Les forces gouvernementales de la RDC ainsi que les troupes burundaises sont accusées pour la énième fois par l’AFC/M23 d’avoir mené le 7 juin 2026 de nouveaux bombardements contre le village d’Ilundu/Basita dans la province du Sud-Kivu, ayant coûté la vie à plusieurs civils, fait de nombreux blessés, principalement des femmes et des enfants, et provoqué la destruction d’infrastructures civiles, notamment de deux salles de classe de l’école primaire d’Ilundu.
A en croire Lawrence Kanyuka, porte-parole du mouvement rebelle, le bilan provisoire de ces derniers bombardements fait état de deux civils tués et 7 blessés : « De nombreuses personnes demeurent portées disparues. Les opérations de recherche et de secours sont régulièrement interrompues par la présence persistante de drones qui continuent de survoler la zone », a-t-il affirmé expliquant que le silence face à ces crimes devient une forme de complicité.
« La tragédie de Minembwe ne peut plus être ignorée, minimisée ni reléguée au second plan », a-t-il conclu.
Les bombardements indiscriminés menés le 7 juin 2026 par la coalition FARDC-FDNB contre le village d’Ilundu/Basita ont coûté la vie à plusieurs civils, fait de nombreux blessés, principalement des femmes et des enfants, et provoqué la destruction d’infrastructures civiles,…
— Lawrence KANYUKA (@LawrenceKanyuka) June 8, 2026
Il faut dire que les deux parties n’ont eu de cesse de multiplier depuis plusieurs semaines des accusations mutuelles de violation du cessez-le-feu recommandé dans le cadre du processus de Doha.

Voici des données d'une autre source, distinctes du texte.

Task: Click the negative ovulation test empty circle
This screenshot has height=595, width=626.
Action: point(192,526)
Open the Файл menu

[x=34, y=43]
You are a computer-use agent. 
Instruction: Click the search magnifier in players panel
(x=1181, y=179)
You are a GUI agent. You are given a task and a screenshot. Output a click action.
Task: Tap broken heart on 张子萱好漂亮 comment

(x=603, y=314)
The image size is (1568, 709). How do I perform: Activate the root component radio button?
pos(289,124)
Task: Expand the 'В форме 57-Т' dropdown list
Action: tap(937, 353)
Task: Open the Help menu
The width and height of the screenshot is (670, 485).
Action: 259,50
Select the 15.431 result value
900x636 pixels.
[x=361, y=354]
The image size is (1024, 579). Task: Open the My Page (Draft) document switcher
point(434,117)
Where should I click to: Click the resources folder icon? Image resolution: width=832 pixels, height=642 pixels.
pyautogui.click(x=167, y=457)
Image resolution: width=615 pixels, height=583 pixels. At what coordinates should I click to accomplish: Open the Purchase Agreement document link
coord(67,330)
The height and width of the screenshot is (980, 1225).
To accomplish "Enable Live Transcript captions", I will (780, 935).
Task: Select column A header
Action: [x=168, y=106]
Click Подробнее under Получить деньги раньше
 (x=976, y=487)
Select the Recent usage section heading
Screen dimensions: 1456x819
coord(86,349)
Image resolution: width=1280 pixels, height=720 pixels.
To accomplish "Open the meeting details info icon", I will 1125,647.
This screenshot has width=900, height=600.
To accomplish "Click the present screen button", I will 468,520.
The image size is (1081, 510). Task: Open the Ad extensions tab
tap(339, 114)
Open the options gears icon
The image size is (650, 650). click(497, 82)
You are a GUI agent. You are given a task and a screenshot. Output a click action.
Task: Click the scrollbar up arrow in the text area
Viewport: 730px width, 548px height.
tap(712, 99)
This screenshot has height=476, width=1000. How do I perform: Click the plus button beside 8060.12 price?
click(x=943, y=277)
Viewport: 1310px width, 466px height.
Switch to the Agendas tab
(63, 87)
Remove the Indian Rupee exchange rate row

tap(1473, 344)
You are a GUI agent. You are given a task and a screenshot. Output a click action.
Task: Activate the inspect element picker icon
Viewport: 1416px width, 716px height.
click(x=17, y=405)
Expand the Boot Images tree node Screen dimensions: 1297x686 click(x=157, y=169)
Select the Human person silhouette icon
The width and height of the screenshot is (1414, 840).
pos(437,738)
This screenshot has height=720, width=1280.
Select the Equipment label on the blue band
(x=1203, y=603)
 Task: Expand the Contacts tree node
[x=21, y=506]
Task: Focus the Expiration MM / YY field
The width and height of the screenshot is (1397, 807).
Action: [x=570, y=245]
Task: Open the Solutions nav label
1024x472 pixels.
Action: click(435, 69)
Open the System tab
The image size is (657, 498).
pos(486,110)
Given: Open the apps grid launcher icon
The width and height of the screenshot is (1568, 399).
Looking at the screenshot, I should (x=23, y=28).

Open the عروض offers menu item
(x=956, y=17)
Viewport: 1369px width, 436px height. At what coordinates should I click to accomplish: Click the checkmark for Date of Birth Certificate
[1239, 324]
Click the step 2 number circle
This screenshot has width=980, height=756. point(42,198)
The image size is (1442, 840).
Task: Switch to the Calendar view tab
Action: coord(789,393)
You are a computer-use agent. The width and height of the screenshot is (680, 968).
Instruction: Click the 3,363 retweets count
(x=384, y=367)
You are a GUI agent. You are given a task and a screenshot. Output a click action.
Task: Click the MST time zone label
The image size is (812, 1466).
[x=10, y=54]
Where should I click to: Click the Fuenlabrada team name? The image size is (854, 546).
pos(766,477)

Et ceci intervient alors que les discussions sont à nouveau au point mort suite à la non application des engagements pris lors du dernier round de pourparlers tenus en Suisse qui portent sur un protocole relatif à l'accès humanitaire et à la protection judiciaire ainsi que la libération de prisonniers dans le but de mettre fin aux hostilités sur le terrain et parvenir à un accord global de paix.